27. Everything's Gonna Be Okay

148 49 9
                                    

Selamat siang, Dears!
Dua hari Hara ngilang karena lupa kalau September cuma 30 hari, sementara penerbit minta naskah tanggal 1. Jadilah Hara ngelembur ngerjain revisian si Ami ini untuk kesekian kali. T.T

Maaf, ya.
Enjoy this story~
Happy reading!

***

Kupikir, setelah bisa buang angin, esoknya aku bisa langsung pulang. Kenyataannya, Dokter Akhtar tak memberiku izin dan menyarankan untuk rawat inap selama tiga hari dua malam. Karena tak memiliki pilihan lain, aku menurut saja. Lagi pula, lumayan kan selama beberapa hari aku bisa makan gratis dan enak. Hitung-hitung pengiritan.

Hari kedua Devika masih menemaniku di rumah sakit. Dengan telaten dia mengurusku tanpa mengeluh. Aku sudah memintanya untuk tidak datang, tetapi dia tidak mendengarkan. Entah mendapat suntikan energi dari mana, Devika sama sekali tidak terlihat lelah. Pulang kerja, dia langsung menyambangiku sembari membawa buah dan gosip terhangat.

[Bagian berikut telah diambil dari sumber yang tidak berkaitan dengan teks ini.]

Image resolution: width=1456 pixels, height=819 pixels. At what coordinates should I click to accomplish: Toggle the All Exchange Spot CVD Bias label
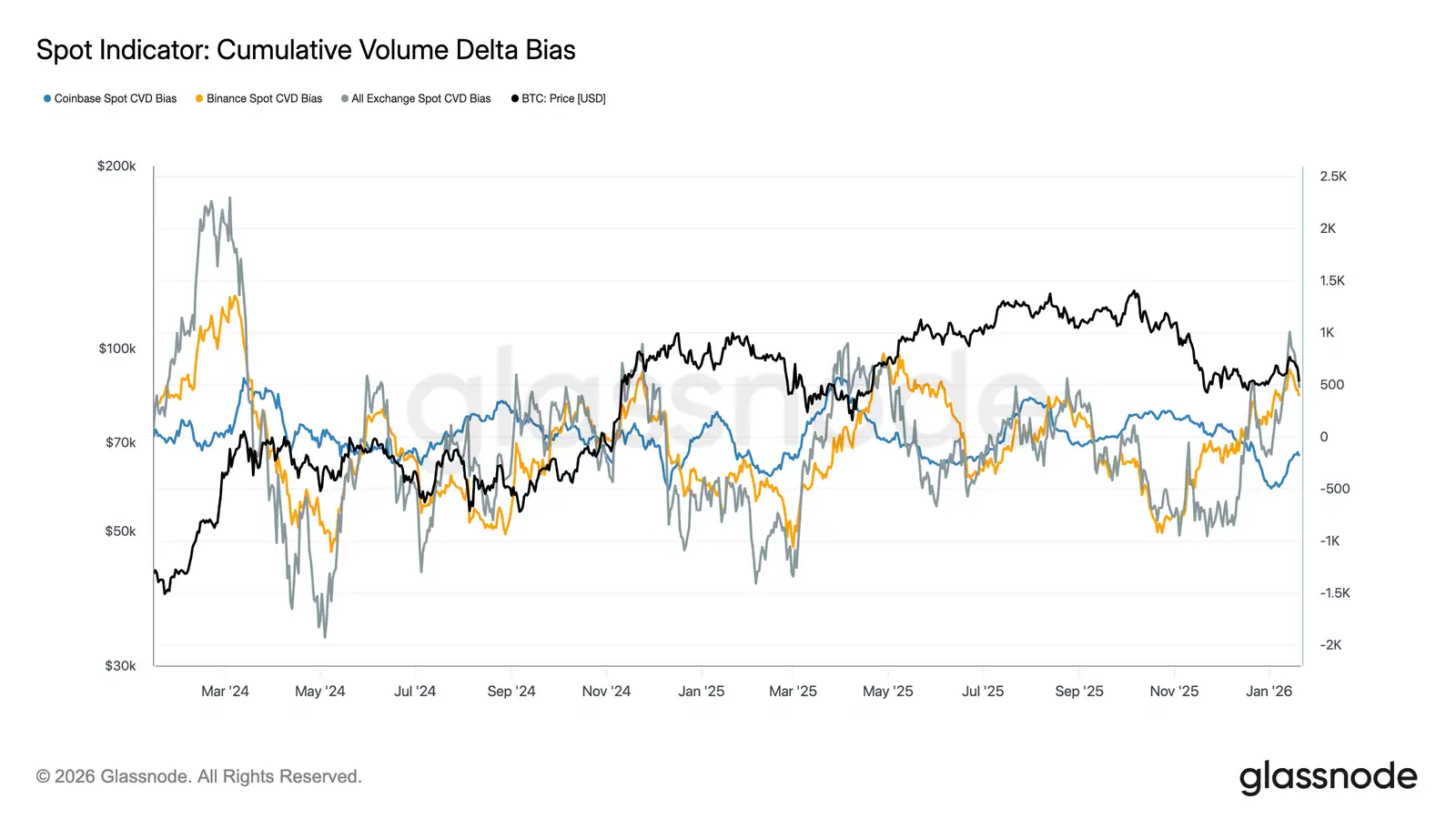(x=420, y=98)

"Gue nggak expect Mbak Kinan bakal ngeluarin lo dari tim begitu aja. Gue udah bilang kalau lo lagi masa pemulihan pasca operasi, masih belum bisa pulang dari rumah sakit. But, I didn't understand anymore." Devika memulai ceritanya malam ini sembari sibuk mengupas sebutir apel.

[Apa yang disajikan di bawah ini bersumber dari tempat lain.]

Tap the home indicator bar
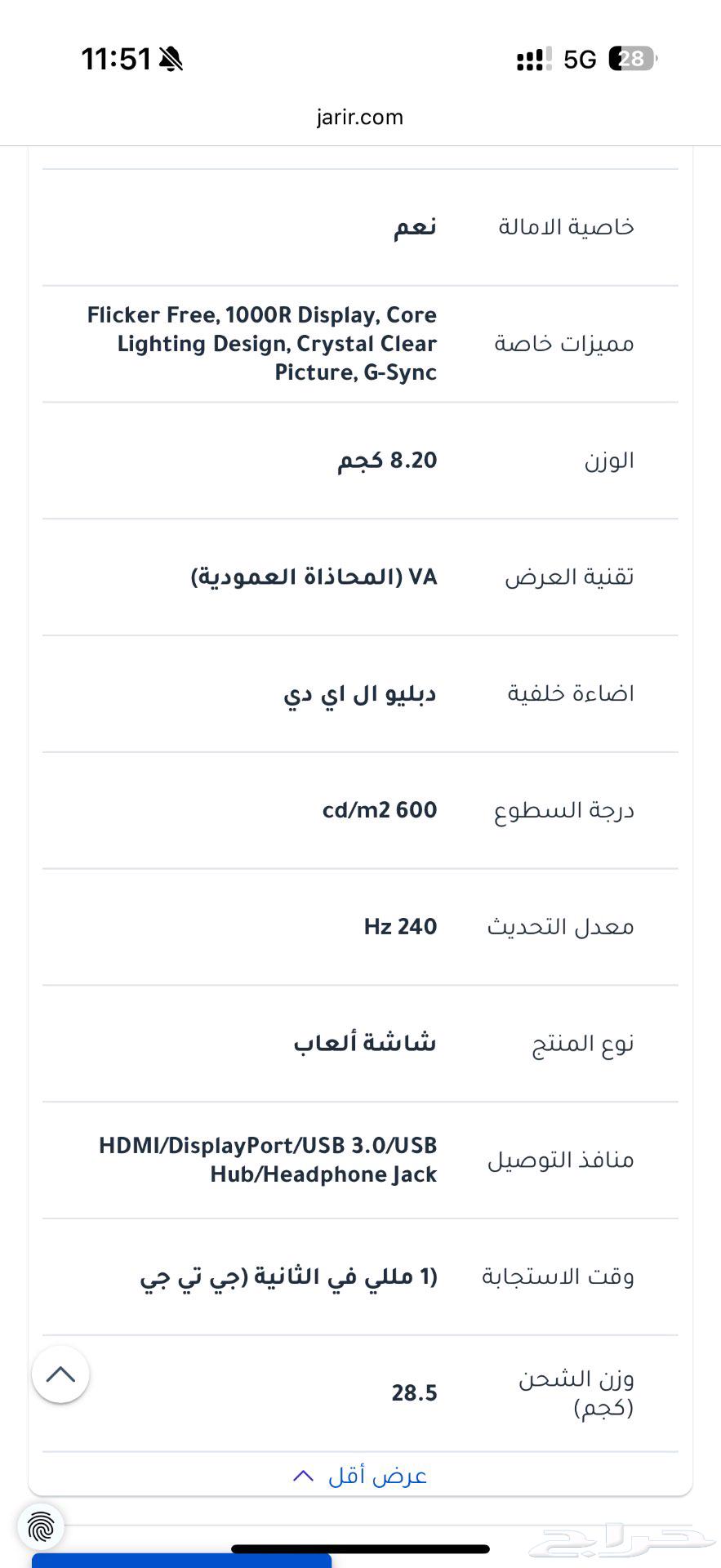The width and height of the screenshot is (721, 1568). tap(360, 1548)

Sesaat sebelum menyetujui tindakan operasi, aku sempat kepikiran untuk mengajukan cuti. Namun, karena selepas itu aku bertengkar dengan Ibu lewat telepon, aku jadi lupa dan seakan-akan tidak masuk kerja tanpa kabar. Seharusnya, tidak jadi masalah karena belum lewat tiga hari. Siapa sangka, Mbak Kinan malah mengambil keputusan ekstrim dengan mengeluarkanku dari tim.

Kesal? Pasti.

Jika Mbak Kinan memang kecewa karena aku tidak bisa membujuk Dokter Akhtar untuk program baru, dia bisa membicarakannya baik-baik. Lagi pula, masih banyak alternatif lain. Kenyataannya, aku juga sama tidak mengertinya dengan Devika perihal keputusan Mbak Kinan yang terkesan impulsif. Atau ini ada kaitannya dengan adu argumen kami kemarin?

"Ya udah sih, Vi. Nggak apa-apa." Aku merespons sembari berbesar hati.

"How can? Lo sadar kan, dikeluarkan dari tim itu, artinya all programs that you handle before, will be replaced sama orang baru, Mi!"

"Iya, gue tahu. Tapi mau gimana lagi, Vi?" jawabku pasrah.

Tangan Devika berhenti mengupas apel. Dia menatapku tak percaya. "Minimal, lo kesal atau marah gitu sama dia."

"Biar apa?" Aku mengambil pisau dan apel di tangannya, lali melanjutkan kupasan Devika. "Marah-marah tuh capek tahu, Vi. Gue marah pun ya, percuma. Nggak bakal bikin Mbak Kinan narik balik gue ke tim." Menggigit potongan apel, aku mengimbuhkan, "Mungkin udah saatnya gue pindah ke tim lain. Toh karier gue gitu-gitu aja selama satu tim bareng Mbak Kinan."

"You're right." Devika membenarkan. "Dan yang paling nggak gue habis pikir tuh, Mas Danu kelihatan santai. Kayak don't care too much gitu lho, selama meeting."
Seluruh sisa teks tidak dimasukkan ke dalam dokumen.